• Aim of the task:
Should a line below contain the word "document", report it.

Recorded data
★ ★ ★
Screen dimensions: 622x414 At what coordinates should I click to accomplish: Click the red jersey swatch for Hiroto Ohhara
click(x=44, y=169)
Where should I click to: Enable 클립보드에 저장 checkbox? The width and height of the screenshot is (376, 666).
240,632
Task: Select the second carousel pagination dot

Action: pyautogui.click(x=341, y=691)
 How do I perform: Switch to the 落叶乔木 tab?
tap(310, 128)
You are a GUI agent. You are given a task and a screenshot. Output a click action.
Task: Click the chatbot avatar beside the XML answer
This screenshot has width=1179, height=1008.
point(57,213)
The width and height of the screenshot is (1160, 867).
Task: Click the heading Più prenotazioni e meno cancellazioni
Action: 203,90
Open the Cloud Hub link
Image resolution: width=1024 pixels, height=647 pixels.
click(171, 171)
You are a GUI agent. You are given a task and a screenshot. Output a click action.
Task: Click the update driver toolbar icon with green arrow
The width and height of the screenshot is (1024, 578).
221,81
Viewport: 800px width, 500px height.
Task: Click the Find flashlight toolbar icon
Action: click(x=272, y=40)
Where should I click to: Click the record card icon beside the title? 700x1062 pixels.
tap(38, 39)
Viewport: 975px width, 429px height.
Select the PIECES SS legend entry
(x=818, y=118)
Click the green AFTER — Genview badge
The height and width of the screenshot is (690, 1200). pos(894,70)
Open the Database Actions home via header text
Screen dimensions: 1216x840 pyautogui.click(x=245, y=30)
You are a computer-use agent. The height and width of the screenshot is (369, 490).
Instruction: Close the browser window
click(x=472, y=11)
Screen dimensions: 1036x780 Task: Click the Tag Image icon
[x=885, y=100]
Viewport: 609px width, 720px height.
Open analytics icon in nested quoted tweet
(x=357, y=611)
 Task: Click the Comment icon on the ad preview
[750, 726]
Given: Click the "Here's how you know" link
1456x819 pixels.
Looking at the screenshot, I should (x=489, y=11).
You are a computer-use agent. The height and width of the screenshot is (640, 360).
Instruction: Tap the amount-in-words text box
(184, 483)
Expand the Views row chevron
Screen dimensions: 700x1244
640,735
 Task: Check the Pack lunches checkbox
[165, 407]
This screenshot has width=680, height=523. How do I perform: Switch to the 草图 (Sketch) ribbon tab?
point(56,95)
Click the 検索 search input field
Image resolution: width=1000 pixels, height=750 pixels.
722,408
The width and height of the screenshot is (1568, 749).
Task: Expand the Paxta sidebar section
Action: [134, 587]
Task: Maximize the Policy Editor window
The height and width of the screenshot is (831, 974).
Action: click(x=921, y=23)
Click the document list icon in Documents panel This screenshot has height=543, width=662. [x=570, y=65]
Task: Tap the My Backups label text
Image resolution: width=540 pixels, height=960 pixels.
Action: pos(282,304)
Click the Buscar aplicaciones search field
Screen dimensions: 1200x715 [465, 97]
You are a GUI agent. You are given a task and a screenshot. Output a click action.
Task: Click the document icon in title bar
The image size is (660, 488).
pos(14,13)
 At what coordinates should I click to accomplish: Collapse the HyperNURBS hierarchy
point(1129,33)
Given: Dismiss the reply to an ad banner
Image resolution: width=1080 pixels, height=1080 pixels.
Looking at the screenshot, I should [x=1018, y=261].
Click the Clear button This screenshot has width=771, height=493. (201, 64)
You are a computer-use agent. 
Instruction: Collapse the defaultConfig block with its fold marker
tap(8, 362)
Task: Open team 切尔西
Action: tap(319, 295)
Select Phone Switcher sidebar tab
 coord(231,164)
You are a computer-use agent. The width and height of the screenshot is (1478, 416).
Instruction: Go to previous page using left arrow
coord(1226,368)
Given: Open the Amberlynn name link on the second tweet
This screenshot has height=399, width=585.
★ ★ ★
• Result of the exercise:
Click the document list icon in Documents panel This screenshot has height=543, width=662. [x=570, y=65]
Task: Click the document icon in title bar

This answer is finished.